Now take our own society and imagine it after a socialist revolution. Do you imagine anyone in the Atomwaffen SS is someone who will be able to reconcile themselves peacefully to these changes? Or will there be violence by these arch-reactionaries when they're told they no longer get to do that? That will definitely happen, and in that scenario we will definitely have to either shoot or reeducate them. I may be on the side of the people just wanting to shoot them and get it over with when that time comes; we may be that desperate and that may become necessary in certain material conditions. But I would rather hope we can avoid such measures wherever possible, and make like an early socialist and love our enemies instead. Maybe not love them necessarily, but at least give them a second chance at life, if we can afford to do so and it will not threaten the permanence of the revolution. I don't want people to think socialists are bleak and heartless and motivated out of pure hatred; it's quite the opposite. To paraphrase Che, every revolutionary is motivated first and foremost by a profound feeling of love for the working class.
But we can't have these reactionaries out and about and living their lives. They will need to learn how they have hurt people, and cannot be trusted with freedom until they do. We can't have them voting or serving in any elected office or government job, possibly even for the rest of their lives if they never reconcile themselves with the revolution. A truth commission will have to figure out which cops killed which people and which cops, DAs and judges helped cover it up, so we can deliver belated but necessary justice to all those guilty of murder and being an accessory to murder.
The emphasis on collective rights over individual rights is why we condone things like gulags. Obviously we don't condone non-Marxist-Leninist gulags, and even Marxist-Leninist gulags had the occasional apolitical grudge politicized via gulag, which is obviously a grievous abuse of power. This last bit is important. Between that and their increased use in cynical power struggles between opportunist petty bourgeois politicians, the Soviet people were increasingly repulsed from the Soviet system by the gulags. Under Khrushchev and afterwards, people saw them not as a fount for justice and reform but as a way to settle personal scores and terrorize the masses for their own benefit. Exceptionally authoritarian tools like gulags must be used exceptionally, no matter how effective they may be, because if they are not solely used with severe gravity against unquestioned counter-revolutionaries, they will eventually be used cynically and divide the workers from the socialist party in question.
But as Marxist-Leninists, people who assert the need for the authoritarianism of a revolution, we cannot shy away from this. Occasionally the class war will take a form where such extreme measures will be necessary. By definition, any sort of a shooting war is one such. A violent revolution is another such. Essentially, there are times when the due process and bureaucracy that protects our rights gets in the way of doing what is necessary. The bougies recognize this; they invented the concept of martial law for that. A proletarian socialist revolution requires something more democratic, and such a process was invented in ancient Rome. It's called a dictatorship.
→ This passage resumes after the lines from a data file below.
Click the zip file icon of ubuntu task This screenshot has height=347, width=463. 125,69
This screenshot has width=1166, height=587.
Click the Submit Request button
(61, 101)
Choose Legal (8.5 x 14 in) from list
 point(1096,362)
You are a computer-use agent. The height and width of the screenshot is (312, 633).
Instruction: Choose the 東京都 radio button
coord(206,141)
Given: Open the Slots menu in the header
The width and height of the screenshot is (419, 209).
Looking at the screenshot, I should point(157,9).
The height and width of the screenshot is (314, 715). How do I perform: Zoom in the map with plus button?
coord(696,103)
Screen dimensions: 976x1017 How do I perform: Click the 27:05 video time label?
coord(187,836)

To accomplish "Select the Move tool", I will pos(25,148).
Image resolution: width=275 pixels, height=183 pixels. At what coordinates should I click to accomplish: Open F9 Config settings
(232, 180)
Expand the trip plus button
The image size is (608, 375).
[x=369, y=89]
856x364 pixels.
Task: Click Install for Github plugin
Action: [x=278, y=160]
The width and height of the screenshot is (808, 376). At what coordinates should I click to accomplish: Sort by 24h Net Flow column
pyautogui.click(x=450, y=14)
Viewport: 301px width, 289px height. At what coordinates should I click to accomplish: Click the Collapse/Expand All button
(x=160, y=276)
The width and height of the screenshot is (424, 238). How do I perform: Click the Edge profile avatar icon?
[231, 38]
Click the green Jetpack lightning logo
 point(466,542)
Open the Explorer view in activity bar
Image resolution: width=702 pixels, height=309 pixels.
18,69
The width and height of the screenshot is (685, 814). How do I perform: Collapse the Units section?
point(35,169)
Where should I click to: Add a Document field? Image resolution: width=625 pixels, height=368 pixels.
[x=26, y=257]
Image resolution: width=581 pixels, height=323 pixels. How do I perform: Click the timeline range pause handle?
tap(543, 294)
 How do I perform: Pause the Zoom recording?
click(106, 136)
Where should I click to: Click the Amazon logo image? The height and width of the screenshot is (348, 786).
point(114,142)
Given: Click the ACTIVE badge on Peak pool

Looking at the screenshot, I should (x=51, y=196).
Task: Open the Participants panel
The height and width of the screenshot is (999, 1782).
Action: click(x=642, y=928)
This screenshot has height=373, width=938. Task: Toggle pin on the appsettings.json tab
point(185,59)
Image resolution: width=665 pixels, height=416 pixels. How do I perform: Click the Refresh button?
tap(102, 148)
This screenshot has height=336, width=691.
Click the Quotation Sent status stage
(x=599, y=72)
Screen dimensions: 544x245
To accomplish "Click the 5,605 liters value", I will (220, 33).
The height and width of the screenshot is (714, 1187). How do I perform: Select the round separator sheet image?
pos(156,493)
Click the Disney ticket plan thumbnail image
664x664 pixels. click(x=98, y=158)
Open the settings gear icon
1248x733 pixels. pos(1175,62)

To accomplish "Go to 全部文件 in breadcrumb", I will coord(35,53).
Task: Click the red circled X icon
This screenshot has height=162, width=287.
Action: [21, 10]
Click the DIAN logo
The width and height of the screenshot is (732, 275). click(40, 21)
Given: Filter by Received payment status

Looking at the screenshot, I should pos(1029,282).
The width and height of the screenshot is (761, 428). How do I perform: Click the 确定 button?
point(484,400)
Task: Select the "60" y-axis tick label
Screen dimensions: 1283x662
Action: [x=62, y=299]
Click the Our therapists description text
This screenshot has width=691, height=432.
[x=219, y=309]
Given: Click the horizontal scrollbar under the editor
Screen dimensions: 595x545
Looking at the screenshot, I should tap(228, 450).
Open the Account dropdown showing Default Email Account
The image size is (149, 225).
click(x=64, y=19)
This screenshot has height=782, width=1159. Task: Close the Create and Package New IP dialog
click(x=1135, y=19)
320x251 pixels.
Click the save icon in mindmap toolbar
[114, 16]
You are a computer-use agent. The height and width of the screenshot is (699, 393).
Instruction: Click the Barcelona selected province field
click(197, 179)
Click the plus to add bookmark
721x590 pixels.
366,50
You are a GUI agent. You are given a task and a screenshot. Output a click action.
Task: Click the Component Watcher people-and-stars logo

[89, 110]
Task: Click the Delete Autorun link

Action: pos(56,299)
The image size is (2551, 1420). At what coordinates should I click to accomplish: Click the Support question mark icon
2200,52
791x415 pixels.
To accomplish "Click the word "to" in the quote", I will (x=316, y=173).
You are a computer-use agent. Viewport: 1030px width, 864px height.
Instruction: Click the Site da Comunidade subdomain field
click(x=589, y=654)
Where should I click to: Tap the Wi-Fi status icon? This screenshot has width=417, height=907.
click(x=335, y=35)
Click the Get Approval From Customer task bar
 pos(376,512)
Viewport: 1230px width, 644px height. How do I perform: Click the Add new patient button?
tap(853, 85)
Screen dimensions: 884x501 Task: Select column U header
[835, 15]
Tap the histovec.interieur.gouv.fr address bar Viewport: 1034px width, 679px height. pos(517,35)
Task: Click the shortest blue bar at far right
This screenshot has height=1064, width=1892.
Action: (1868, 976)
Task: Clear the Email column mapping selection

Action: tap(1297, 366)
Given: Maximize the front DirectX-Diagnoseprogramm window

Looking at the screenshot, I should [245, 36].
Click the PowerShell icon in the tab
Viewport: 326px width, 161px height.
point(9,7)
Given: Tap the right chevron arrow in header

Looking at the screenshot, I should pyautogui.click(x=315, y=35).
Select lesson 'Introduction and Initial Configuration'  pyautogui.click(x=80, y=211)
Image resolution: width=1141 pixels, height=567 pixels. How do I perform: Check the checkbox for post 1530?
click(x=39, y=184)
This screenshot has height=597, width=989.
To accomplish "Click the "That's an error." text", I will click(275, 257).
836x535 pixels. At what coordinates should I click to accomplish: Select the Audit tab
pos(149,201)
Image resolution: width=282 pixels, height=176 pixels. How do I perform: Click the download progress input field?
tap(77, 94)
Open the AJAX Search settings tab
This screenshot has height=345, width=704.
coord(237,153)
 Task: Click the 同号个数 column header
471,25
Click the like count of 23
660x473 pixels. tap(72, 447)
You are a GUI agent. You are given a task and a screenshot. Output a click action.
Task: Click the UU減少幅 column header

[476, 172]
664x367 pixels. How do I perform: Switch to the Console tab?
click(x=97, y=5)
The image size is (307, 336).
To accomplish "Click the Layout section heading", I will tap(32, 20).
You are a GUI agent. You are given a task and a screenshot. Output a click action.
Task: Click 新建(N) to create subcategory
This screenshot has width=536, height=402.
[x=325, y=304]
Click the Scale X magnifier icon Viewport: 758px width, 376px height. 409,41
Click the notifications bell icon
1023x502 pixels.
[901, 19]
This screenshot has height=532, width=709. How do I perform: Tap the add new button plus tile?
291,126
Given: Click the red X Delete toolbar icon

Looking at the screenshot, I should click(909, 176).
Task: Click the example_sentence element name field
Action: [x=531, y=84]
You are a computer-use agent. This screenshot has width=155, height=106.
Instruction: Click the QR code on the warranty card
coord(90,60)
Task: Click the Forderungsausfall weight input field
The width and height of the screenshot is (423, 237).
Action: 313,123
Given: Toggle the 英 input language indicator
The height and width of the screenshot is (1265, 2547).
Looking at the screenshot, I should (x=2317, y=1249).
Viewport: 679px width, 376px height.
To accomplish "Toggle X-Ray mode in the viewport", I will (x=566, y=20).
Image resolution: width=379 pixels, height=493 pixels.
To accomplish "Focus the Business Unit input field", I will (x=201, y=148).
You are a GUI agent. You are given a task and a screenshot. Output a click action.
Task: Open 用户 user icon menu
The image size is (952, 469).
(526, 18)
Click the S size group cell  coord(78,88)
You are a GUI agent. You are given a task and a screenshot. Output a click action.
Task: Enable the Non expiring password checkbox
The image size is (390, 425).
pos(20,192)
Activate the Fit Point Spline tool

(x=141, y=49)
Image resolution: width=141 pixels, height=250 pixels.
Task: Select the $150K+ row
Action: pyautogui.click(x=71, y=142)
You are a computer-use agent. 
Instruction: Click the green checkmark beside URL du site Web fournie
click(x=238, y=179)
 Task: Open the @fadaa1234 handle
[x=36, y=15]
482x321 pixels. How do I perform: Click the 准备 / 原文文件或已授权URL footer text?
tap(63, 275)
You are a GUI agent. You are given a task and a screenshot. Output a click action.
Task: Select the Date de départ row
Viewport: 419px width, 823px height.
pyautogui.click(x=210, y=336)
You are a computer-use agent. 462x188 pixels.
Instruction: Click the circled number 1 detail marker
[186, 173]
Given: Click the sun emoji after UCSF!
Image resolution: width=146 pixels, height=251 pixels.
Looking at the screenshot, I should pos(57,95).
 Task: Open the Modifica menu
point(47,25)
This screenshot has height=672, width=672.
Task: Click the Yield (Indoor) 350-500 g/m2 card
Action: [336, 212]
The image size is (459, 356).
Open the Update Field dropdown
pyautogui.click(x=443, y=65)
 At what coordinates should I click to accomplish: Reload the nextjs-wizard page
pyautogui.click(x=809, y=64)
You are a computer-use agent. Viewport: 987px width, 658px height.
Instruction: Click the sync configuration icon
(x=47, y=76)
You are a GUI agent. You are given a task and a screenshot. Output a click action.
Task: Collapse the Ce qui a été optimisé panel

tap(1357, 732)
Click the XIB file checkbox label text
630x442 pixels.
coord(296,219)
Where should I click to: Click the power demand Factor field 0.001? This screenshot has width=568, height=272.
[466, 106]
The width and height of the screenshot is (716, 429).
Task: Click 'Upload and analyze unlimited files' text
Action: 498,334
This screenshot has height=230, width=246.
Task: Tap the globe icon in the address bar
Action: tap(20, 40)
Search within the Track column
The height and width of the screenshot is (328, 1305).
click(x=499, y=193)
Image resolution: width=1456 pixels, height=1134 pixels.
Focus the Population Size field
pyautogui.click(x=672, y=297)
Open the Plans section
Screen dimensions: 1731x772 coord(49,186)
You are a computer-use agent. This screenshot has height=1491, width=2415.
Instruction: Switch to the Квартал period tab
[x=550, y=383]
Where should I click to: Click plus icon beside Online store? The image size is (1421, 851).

No really, hear me out. The very word "dictator" is Latin and means exactly what it sounds like in Latin: one guy telling the rest what to do. However, this dictator had to win a Senatorial or popular vote (depending on the period in question), and his dictatorship was time-limited to half a year, and oftentimes major decisions he made had to be ratified afterwards by popular vote. When we socialists resort to having a single person making weighty decisions for all of us, we need someone we chose with that task, who remains accountable to us. The ancient Roman institution of the dictatorship oddly sounds ideal for that. Not the word as it has come to be defined, which is more or less as an emperor without any semblance of political legitimacy. We need no emperors.
As a side note, such a concept has been applied in the modern context of leftism, in Venezuela. The National Assembly of Venezuela passed enabling laws granting Hugo Chavez constitutionally dictatorial powers four different times - in 1999, 2001, 2007, and 2010. Each time, Chavez was able to act without restraint, within the bounds set by the given enabling law, and any measure he passed unsatisfactory to 5% of the Venezuelan population would be submitted to a referendum (Embassy of Venezuela to the United States, "The Facts: Venezuela's Enabling Law," Venezuelanalysis, January 17, 2011, https://venezuelanalysis.com/analysis/5939 ). The only difference between this and ancient Rome is the use of the word "dictator," but the phrase "enabling law" also describes what a real actual dictator in modern parlance, Adolf Hitler, used to destroy German democracy. What we call the thing is immaterial, but it is self-evidently a good tool in the hands of responsible socialists and a bad one in the hands of fascists.